Most of annelids grow all over their asexual life through the continuous addition of segments from a special zone called "segment addition zone" (SAZ) adjacent to the posterior extremity called pygidium. Amputation of posterior segments leads to regeneration (posterior regeneration-PR) of the pygidium and a new SAZ, as well as new segments issued from this new SAZ. Amputation of anterior segments leads some species to regeneration (anterior regeneration-AR) of the prostomium and a SAZ which produces new segments postero-anteriorly as during PR. During the 1960s and 1970s decades, experimental methods on different species (Syllidae, Nereidae, Aricidae) showed that the function of SAZ depends on the presence and number of mesodermal regeneration cells. Selective destruction of mesodermal regeneration cells in AR had no effect on the regeneration of the prostomium, but as for PR, it inhibited segment regeneration. Thus, worms deprived of mesodermal regeneration cells are always able to regenerate the pygidium or the prostomium, but they are unable to regenerate segments, a result which indicates that the SAZ functions only if these regeneration cells are present during PR or AR. Additionally, during AR, nerve fibres regenerate from the cut nerve cord toward the newformed brain, a situation which deprives the SAZ of local regenerating nerve fibres and their secreted growth factors. In contrast, during PR, nerve fibres regenerate both during the entire regeneration phase and then in normal growth. This review summarizes the experimental evidence for mesoderm cell involvement in segment regeneration, and the differential impact of the digestive tube and the regenerated nerve cord during PR vs AR.

Keywords: Aricidae; Cell proliferation; Nereidae; Nerve dependence; Regeneration; Regeneration cell; Segment regeneration; Syllidae.

Fig. 1

A Schematic drawing representing a Polychaete annelid (Nereis sp. dorsal view) showing, antero-posteriorly, the prostomium (with its 2 antennae, 2 palps and 4 eyes), the peristomium (with its 4 pairs of tentacular cirri), and the following setigerous segments (with each a pair of parapodia characterized by a pair of cirri and bristles), which extends until the last part of the worm corresponding to pygidium (with its 2 anal cirri).
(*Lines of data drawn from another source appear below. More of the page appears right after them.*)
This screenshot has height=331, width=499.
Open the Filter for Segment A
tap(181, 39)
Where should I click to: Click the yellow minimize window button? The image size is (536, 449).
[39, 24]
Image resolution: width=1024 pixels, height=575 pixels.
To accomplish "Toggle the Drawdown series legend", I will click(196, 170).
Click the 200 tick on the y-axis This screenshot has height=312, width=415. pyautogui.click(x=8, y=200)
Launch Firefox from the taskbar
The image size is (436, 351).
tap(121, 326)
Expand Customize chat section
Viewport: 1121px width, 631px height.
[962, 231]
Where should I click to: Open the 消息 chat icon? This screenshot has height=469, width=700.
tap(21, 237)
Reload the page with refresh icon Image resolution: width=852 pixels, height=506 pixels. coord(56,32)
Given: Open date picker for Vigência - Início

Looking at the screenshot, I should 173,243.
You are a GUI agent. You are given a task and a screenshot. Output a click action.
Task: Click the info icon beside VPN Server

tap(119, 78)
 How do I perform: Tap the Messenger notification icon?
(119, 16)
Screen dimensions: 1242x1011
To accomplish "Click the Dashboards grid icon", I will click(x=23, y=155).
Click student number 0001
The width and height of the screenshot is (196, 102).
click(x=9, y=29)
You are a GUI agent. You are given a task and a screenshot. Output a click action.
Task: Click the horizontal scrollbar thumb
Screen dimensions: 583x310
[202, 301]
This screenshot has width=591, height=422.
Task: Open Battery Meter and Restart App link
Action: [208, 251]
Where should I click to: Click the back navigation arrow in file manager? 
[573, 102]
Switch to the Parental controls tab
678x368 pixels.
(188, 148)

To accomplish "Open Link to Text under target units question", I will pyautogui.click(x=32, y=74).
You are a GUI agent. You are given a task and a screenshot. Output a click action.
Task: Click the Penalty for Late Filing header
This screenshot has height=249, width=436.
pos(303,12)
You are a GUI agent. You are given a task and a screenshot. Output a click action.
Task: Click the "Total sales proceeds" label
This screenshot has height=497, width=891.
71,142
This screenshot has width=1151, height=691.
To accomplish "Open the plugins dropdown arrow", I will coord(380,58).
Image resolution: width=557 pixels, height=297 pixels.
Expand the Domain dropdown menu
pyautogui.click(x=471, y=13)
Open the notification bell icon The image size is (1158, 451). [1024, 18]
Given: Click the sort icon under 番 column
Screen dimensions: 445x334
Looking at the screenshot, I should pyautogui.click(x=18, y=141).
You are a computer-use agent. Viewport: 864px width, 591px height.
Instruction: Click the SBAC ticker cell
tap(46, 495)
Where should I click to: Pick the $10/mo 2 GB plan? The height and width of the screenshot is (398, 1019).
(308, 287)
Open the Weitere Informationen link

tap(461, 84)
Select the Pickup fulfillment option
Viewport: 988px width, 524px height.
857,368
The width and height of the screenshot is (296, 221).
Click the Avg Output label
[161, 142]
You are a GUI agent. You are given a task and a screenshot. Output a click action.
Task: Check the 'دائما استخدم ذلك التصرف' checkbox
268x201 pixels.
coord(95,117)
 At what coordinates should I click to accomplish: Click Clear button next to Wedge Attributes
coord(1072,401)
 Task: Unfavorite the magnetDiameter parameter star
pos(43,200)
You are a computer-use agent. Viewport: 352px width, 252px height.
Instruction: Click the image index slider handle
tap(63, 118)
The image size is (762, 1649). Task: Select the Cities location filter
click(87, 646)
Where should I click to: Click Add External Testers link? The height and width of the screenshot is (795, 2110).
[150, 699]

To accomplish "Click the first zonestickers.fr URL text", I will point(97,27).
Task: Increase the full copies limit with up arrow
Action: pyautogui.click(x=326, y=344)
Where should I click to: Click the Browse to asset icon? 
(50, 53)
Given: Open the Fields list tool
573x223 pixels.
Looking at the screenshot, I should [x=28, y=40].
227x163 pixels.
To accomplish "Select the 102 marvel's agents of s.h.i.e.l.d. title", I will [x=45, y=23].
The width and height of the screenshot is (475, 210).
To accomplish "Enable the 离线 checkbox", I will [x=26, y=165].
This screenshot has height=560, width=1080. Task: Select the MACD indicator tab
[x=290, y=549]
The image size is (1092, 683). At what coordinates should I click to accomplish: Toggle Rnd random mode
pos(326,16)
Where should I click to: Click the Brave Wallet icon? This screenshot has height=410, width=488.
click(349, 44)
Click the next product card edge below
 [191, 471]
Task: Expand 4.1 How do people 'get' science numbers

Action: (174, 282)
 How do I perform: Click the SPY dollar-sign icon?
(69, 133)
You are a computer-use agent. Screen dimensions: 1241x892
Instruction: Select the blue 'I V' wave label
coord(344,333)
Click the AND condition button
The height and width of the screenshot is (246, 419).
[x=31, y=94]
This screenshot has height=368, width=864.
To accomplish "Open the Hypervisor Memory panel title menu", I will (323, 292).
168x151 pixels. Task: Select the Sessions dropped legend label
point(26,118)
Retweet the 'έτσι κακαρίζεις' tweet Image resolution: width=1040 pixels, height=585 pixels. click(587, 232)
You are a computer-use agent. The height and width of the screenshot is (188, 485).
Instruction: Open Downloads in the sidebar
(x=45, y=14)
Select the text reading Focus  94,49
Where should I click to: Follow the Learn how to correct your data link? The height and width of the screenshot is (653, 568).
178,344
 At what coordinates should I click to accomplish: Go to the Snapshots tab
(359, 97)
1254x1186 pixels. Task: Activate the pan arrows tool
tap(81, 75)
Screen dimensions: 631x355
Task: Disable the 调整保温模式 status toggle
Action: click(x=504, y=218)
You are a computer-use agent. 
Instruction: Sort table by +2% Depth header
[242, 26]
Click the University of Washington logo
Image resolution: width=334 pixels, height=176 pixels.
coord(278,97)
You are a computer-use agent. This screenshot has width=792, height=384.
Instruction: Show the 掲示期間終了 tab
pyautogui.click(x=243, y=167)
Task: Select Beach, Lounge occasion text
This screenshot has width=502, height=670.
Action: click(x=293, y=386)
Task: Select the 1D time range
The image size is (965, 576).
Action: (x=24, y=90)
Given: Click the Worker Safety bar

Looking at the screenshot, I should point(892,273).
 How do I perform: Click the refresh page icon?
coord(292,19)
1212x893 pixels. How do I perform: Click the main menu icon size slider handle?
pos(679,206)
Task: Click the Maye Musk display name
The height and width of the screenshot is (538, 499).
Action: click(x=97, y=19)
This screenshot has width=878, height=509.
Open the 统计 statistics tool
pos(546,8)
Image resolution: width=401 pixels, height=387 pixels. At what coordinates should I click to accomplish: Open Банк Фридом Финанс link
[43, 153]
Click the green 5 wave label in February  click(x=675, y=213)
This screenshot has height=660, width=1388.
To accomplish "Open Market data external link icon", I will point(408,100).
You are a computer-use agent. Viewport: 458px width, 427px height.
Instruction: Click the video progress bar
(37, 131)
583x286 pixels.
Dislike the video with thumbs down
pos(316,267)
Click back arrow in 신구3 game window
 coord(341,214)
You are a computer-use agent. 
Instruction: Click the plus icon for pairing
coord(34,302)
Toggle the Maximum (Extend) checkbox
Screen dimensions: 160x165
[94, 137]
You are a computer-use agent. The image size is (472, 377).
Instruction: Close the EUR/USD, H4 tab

B Posterior regenerate (ventrolateral view) of Hediste diversicolor (formerly Nereis diversicolor) 25 dpa (SEM picture) composed of the pygidium with its 2 anal cirri and 7 differentiating setigerous segments (indicated by arrows); the last one, close to the pygidium, shows only the first stage of differentiation as a bulge corresponding to the future parapodium. The space between this last differentiating segment and the pygidium corresponds to the SAZ. The SAZ is localized between the pygidium and the first sign of metamerization. C Posterior regenerate (ventral view) of decerebrated Hediste diversicolor 40 dpa; only the pygidium is completely regenerated but the presence of a pair of bulges (arrows) corresponding to the first phase of segmentation indicates that this regeneration phase fails. The dotted line indicates the limit of the regenerated area. D, E Mesodermal regeneration cells (Syllis amica). Partial view of the coelomic epithelium surrounding the intestine in the amputated segment (2 dpa) showing their swelling (double arrow in E) compared to their flat aspect in non-injured segments (single arrow in D) i: intestine. F Postero-ventral extremity of the blastema 3 dpa (PR) close to the regenerated nerve cord (n) between the mesodermal regeneration cell mass (m) and the regenerated epidermis (e); activated mesodermal cells (arrow) close to the regenerated nerves (asterisk). A modified from Boilly et al. (1975); B and C modified from Boilly (1974); D and E modified from Boilly (1967a). Scale bars 200 μm (B, C), 5 μm (D–F)

Fig. 2

A Schematic drawing representing anterior and posterior regeneration of syllids from a midbody cutting area; SAZ, segment addition zone; arrows indicating the direction of regeneration from each SAZ. B Anterior end of Syllis malaquini showing by transparency the complex anatomy of the anterior digestive tube of stomodeal origin (a specificity of Syllis) composed of 3 parts: pharynx (ph), proventricle (pr), ventricle (vc). The head (an, antenna; ey, eye; pl, palp; tc, tentacular cirri), first segments (dc, dorsal cirrus; pa, parapodium) and posterior body part (not shown in this picture) are similar to Nereis. C Anterior regenerate of Typosyllis antoni (10 dpa), limited to prostomium and peristomium (no setigerous segments regenerated) and incomplete intestine (proventricle and pharynx missing). D Normal posterior regenerate of Typosyllis antoni (10 dpa). E Anterior regenerate of Syllis amica (20 dpa), prostomium, peristomium regenerated as well 2 setigerous segments but incomplete intestine (proventricle and pharynx missing). The intestine (i, black) did not regenerate and did not penetrate into the regenerate. F Normal posterior regenerate of Syllis amica (12 dpa), the intestine (i) is regenerated towards the pygidium. G Anterior regenerate of Syllis gracilis (dorsal view) (16 dpa) composed of prostomium, peristomium and 8 setigerous regenerated segments. Note that the intestine (i) present inside the regenerate is extended anteriorly by the regenerated anterior digestive tube (of stomodeal origin) composed of (not black): pharynx (ph), proventricle (pr) and ventricle with caeca (vc). H Anterior regenerate of Syllis malaquini (18 dpa) composed of prostomium, peristomium and 7 setigerous segments with pharynx (ph) and proventricle (pr). A modified from Ribeiro et al. (2018); B from Ribeiro et al. (2020); C and D from Weidhase et al. (2017); E and F from Boilly (1967a); G from Boilly and Thibaut (1974); H picture taken by Vanessa Spieß. Scale bars 1 mm (B), 100 μm (C, D), 50 μm (E–G), 200 μm (H)